HumanCrafter: Synergizing Generalizable Human Reconstruction and Semantic 3D Segmentation
Panwang Pan, Tingting Shen, Chenxin Li, Yunlong Lin, Kairun Wen, Jingjing Zhao, Yixuan Yuan
TL;DR
HumanCrafter tackles the challenge of simultaneous 3D human reconstruction and body-part segmentation from a single image. It introduces a feed-forward pipeline that converts aggregated multi-view features into pixel-aligned 3D Gaussian Primitives, with a second transformer producing semantic 3D Gaussians and a differentiable renderer. The model leverages human priors (e.g., SMPL, Plücker embeddings) and diffusion-based appearance priors, enabling cross-task learning with a joint render-distillation-segmentation objective, achieving state-of-the-art results in both 3D segmentation and single-image 3D reconstruction while running in real time.
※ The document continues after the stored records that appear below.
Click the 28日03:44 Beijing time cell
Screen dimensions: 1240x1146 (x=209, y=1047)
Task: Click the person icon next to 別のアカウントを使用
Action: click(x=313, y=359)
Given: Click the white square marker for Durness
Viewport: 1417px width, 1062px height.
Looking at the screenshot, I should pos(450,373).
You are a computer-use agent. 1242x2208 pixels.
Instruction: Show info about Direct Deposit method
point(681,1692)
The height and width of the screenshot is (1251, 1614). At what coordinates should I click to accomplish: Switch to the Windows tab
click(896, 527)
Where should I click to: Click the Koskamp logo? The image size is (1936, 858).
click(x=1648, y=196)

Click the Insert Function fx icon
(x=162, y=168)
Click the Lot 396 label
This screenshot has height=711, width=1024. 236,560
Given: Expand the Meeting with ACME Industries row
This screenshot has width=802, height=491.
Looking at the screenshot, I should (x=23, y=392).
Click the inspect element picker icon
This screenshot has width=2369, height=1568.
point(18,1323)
These capabilities enable practical applications in AR/VR, editing, and immersive exploration, while the work also discusses ethical considerations and future directions.
Abstract
Recent advances in generative models have achieved high-fidelity in 3D human reconstruction, yet their utility for specific tasks (e.g., human 3D segmentation) remains constrained. We propose HumanCrafter, a unified framework that enables the joint modeling of appearance and human-part semantics from a single image in a feed-forward manner. Specifically, we integrate human geometric priors in the reconstruction stage and self-supervised semantic priors in the segmentation stage. To address labeled 3D human datasets scarcity, we further develop an interactive annotation procedure for generating high-quality data-label pairs. Our pixel-aligned aggregation enables cross-task synergy, while the multi-task objective simultaneously optimizes texture modeling fidelity and semantic consistency. Extensive experiments demonstrate that HumanCrafter surpasses existing state-of-the-art methods in both 3D human-part segmentation and 3D human reconstruction from a single image.